We need to recursively examine each level of the object in question. If a given level consists of only primitives, we assign the copy these values. If the given level consists of non-primitives, we copy the value according to the immutable copying method for that primitive (Array.slice(), Date = new Date(), etc.). We then continue until we reach a level of the object which does not contain any nested levels itself.

There are a few gotchas involved in writing such a method. One is circular references:

anotherCat.self = anotherCat;
console.log(anotherCat); // self: [Circular]
anotherCat.self; // another cat
anotherCat.self.self; // another cat

anotherCat.self references anotherCat, and so on into infinity.

If we write a method that iterates over the object and copies its properties, we have to have a way of detecting whether there are circular references in the object. Otherwise, recursing on a given property of the object until it has no other children would lead to an infinite loop (imagine: recurse on anotherCat.self until anotherCat.self is a primitive).

Detecting a circular reference is more than just detecting an object that points to an object that is the same as itself – note that we could have two distinct objects that share all the same values and have a link between them: the reference would not be circular, even though it would appear to be so, just as in the above example.

Maybe Later.

Writing the code to deep copy an object while managing all the edge cases is outside the scope of this tutorial: indeed, entire libraries exist to solve this problem like these.

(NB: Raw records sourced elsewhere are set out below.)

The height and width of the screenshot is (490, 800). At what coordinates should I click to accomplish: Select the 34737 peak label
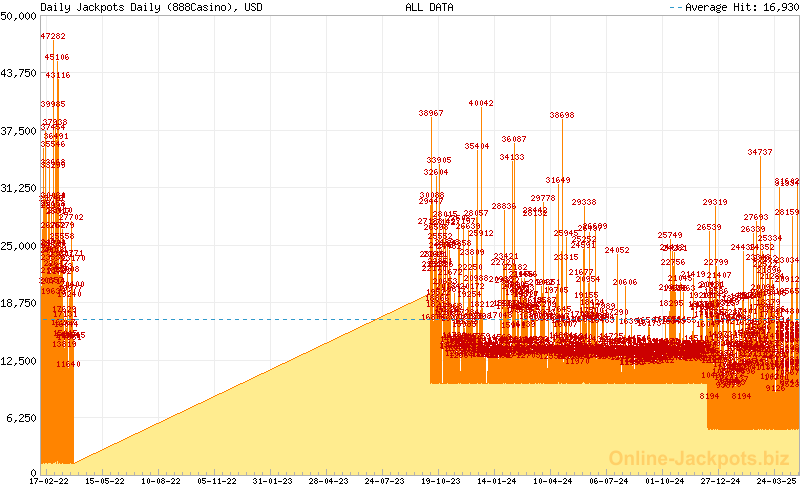click(760, 152)
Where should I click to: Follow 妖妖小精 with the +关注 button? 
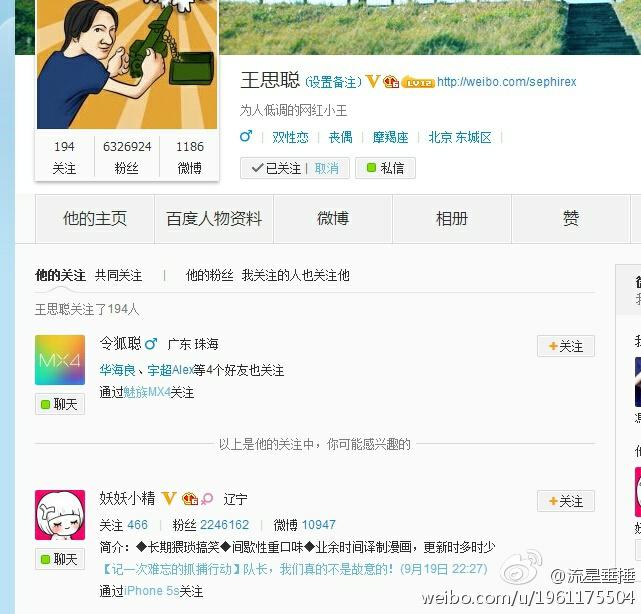pos(566,501)
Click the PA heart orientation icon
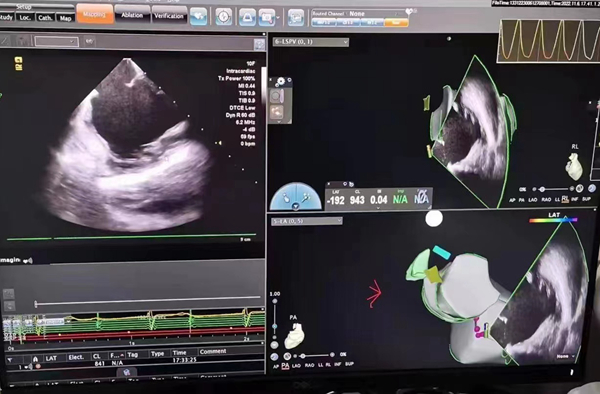Image resolution: width=600 pixels, height=394 pixels. pos(295,335)
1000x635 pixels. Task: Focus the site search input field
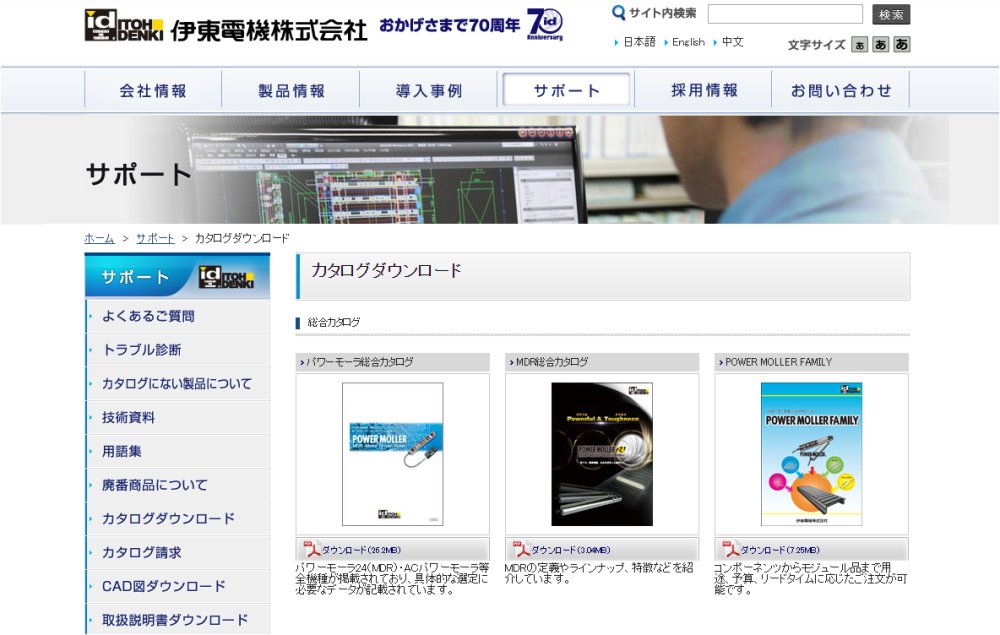click(785, 14)
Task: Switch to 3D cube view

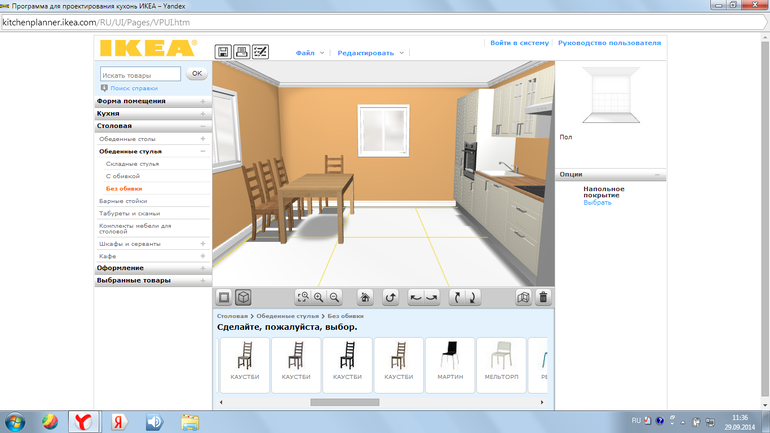Action: pyautogui.click(x=242, y=297)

You should probably use one, if you really need to exhaustively copy an entire array or object. You should also consider: do you really need to exhaustively copy an entire array or object? Often using Immutable data structures or selectively slicing out elements depending on your use case is enough. It’s also easier to read and maintain.

ImmutableJS makes the intricacies of deep cloning one case for immutability: since the structure of objects cannot be changed directly, you can copy an object simply by copying a reference to itself. Note that all the problems we encountered above came about because we set a reference and then changed the value through that reference.

The key here is to understand the concepts and limitations of object and array copying methods, to understand the difference between pass-by-reference and pass-by-value, and to understand when you’d want to use one or the other: to modify in place vs to perform non-mutating operations to return a result. Keeping these concepts in mind is key to writing and understanding code with any level of complexity.

TIL

Copying objects is complicated. It’s rare that you will want to copy an entire object indiscriminately. The key takeaways:

  • Objects and Arrays are passed as references and have to be explicitly copied unless you wish to mutate the original.
  • Other primitives are passed by value.
  • Individual levels of an array can be copies with .slice(), but .slice() returns references to nested arrays.
  • Similarly with Objects, Object.assign({}, source) can be used, but nested objects will return references as well.
  • Consider using a library or custom method for selective deep copying. It’s often better to take intelligent slices rather than indiscriminate copies for memory and performance: and it’s also a lot easier to debug and follow logically.